Пусть Пендергаст сколько угодно вещает о силе закона, но пора Джадсону и самому во всем разобраться, потому что лучший способ достичь результатов — это провести расследование самостоятельно.

Новый Орлеан

Пендергаст подогнал «Роллс-ройс» к частной парковке на Дофин-стрит, ярко освещенной натриевыми лампами. Охранник с оттопыренными ушами и помятой физиономией закрыл ворота и протянул Пендергасту талон, который тот засунул за солнцезащитный щиток.

— Налево и в самый конец, место тридцать девять, — проревел охранник с сильным местным акцентом, пуча глаза на «роллс-ройс». — Или ладно, ставьте на тридцать второе — там просторнее. За повреждения мы ответственности не несем. Можете, если хотите, поставить у Лассаля на Тулуз-стрит, там у них крытый гараж.

— Благодарю, я предпочитаю здесь.

— Как угодно.

Пендергаст провел автомобиль по тесной стоянке и поставил на указанное место. И он, и д’Агоста вышли. Парковка находилась как бы в замкнутом пространстве: со всех сторон ее окружало пестрое сборище старых домов.

Стояла теплая зимняя ночь; несмотря на поздний час, по тротуарам бродили юноши и девушки, прихлебывали пиво из пластиковых стаканов, смеялись, переговаривались, галдели. С улиц доносился приглушенный гул: смесь возгласов, криков, автомобильных гудков, джазовой музыки.

— Обычная ночь во Французском квартале, — сказал Пендергаст, прислонившись к машине. — Через квартал находится Бурбон-стрит — именно там сильнее всего проявляется моральное разложение местных жителей. — Он глубоко вдохнул ночной воздух, и на бледном лице появилась странная полуулыбка.

— Так мы идем? — не выдержал д’Агоста.

— Минутку, Винсент. — Пендергаст закрыл глаза и снова медленно вдохнул, словно пробуя воздух этого места.

Д’Агоста ждал; он напомнил себе, что странности его друга, его непонятные перепады в настроении потребуют терпения — и немалого.

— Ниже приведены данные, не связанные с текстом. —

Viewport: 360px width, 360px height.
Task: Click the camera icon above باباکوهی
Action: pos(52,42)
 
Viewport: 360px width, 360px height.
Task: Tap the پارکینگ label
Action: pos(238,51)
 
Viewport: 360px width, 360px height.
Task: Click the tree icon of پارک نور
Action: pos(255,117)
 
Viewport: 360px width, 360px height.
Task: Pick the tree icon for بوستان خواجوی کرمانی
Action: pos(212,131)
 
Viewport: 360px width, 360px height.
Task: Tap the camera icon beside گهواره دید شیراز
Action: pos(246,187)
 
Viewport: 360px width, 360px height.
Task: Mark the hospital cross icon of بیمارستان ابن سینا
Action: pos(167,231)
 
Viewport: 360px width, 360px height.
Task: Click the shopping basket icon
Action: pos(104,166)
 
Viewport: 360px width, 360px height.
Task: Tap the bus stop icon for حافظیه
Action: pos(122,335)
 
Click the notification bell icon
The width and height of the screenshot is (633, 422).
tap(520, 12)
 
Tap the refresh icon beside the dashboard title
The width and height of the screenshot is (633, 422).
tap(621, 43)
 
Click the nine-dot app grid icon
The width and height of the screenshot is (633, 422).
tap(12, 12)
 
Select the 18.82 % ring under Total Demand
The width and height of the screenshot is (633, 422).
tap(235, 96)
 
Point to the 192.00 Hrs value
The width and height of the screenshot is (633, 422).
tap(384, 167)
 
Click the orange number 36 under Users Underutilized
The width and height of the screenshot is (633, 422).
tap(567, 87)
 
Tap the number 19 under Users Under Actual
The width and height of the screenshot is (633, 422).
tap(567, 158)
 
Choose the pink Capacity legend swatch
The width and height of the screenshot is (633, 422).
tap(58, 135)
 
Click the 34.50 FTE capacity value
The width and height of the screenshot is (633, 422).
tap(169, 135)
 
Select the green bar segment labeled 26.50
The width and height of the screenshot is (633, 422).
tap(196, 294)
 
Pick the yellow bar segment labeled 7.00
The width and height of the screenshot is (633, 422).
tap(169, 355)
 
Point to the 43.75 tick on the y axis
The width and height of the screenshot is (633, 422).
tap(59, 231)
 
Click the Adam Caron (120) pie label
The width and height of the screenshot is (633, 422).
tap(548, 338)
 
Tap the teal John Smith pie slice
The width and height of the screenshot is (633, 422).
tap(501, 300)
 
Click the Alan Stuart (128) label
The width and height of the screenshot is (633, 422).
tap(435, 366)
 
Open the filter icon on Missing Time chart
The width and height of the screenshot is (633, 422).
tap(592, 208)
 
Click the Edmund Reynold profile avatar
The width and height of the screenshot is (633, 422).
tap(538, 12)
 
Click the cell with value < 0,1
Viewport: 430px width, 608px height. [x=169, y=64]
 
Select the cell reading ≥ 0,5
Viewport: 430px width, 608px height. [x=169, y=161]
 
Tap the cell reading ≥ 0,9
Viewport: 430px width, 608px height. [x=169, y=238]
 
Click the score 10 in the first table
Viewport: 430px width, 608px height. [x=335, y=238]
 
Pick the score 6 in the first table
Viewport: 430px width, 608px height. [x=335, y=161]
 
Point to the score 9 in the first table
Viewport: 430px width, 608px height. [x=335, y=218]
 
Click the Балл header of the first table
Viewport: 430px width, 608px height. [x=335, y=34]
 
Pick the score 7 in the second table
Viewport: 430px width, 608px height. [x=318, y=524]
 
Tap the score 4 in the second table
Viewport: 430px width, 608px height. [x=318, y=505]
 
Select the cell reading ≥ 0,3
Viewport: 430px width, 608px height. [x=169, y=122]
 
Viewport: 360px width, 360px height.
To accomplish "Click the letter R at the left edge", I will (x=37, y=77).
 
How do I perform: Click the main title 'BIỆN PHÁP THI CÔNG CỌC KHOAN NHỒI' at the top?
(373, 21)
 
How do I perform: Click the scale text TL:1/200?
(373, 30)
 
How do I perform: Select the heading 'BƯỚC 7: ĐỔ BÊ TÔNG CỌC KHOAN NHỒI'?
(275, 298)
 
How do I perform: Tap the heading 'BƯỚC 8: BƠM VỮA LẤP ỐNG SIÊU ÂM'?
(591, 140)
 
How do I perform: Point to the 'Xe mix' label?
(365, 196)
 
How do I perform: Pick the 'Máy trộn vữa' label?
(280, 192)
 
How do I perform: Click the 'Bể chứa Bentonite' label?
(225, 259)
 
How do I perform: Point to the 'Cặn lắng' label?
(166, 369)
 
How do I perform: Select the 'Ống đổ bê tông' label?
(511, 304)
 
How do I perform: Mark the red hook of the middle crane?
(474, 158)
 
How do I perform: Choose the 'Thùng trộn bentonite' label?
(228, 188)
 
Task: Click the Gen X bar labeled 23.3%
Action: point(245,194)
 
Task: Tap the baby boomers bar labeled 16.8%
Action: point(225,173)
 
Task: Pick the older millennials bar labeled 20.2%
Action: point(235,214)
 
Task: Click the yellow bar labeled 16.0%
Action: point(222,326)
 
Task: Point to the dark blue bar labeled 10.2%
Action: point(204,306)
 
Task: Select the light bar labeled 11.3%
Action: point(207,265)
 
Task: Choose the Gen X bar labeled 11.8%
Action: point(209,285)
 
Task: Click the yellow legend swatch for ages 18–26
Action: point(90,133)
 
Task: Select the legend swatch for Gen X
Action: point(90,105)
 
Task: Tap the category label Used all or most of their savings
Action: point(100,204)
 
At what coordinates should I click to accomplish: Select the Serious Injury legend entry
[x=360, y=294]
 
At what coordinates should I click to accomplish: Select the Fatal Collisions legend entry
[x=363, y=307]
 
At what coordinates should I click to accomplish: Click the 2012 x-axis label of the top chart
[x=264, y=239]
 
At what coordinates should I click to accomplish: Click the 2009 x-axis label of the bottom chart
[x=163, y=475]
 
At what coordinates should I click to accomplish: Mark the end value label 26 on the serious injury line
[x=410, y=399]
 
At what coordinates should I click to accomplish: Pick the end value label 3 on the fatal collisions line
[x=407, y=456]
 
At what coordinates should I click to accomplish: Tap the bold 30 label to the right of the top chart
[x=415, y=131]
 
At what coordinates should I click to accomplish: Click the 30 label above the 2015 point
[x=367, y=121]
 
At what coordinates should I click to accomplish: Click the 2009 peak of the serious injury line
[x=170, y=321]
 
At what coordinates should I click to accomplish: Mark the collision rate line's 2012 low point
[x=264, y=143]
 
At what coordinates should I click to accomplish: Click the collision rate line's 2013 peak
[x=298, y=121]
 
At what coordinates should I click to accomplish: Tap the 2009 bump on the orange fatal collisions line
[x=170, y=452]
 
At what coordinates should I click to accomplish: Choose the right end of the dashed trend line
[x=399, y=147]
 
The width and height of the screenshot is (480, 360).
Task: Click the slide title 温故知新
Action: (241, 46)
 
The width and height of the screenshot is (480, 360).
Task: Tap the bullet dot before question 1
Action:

Однако дорога из Саванны была долгой и изматывающей — Пендергаст, судя по всему, держал тут такой же «роллс-ройс», как и в Нью-Йорке, — и лейтенант страшно проголодался. К тому же он давно мечтал выпить пива, а бредущие мимо бездельники с запотевшими стаканами не прибавляли хорошего настроения.

Прошла минута. Д’Агоста прокашлялся. Пендергаст открыл глаза.

— Так вы покажете вашу берлогу? — спросил Д’Агоста. — Или хоть то, что от нее осталось?

— Разумеется. — Пендергаст повернулся к нему. — Здесь — одна из старейших частей Дофин-стрит, самый центр Французского квартала — настоящего Французского квартала.

Д’Агоста что-то проворчал. Служитель на другой стороне стоянки поглядывал на них с некоторым подозрением.

— Вот этот, к примеру, прекрасный особняк в неоклассическом стиле, — объяснил Пендергаст, — построил один из самых известных первых архитекторов Нового Орлеана, Джеймс Галлье-старший.

— Здесь, похоже, теперь гостиница, — заметил д’Агоста, глядя на вывеску.

— А вон то великолепное здание — знаменитый дом Ле Претра. Построили его для некоего зубного врача, который приехал сюда из Филадельфии еще во времена испанцев. В тысяча восемьсот тридцать девятом году его купил плантатор по имени Ле Претр за двадцать с лишним тысяч долларов — в ту пору целое состояние. Он принадлежал семье Ле Претр до семидесятых годов прошлого века, но потом семья пришла в упадок. Теперь здесь видимо, дорогие квартиры.

— Верно, — сказал д’Агоста.

Служитель, хмурясь, двинулся к ним.

— А через дорогу, — продолжал Пендергаст, — дом в креольском стиле, где некоторое время проживал Джон Джеймс Одюбон, вместе с супругой, Люси Бейквел. Теперь там небольшой, но интересный музей.

— Простите, — вмешался служитель. Он щурился и от этого стал похож на лягушку. — Здесь слоняться не положено.

— Мои извинения! — Пендергаст сунул руку в карман и выдернул пятидесятидолларовую купюру. — Очень опрометчиво с моей стороны — забыл вас поблагодарить. Я одобряю вашу бдительность.

Служитель расплылся в улыбке и взял банкноту.

— Я вовсе не… Большое вам спасибо, сэр. Можете не спешить.

Улыбаясь и кивая, он направился к своей будке.

Пендергаст, казалось, не спешил уходить. Он слонялся взад-вперед, заложив руки за спину, поглядывая в разные стороны, словно в музее, а лицо его выражало задумчивость, печаль — и что-то еще, совсем непонятное.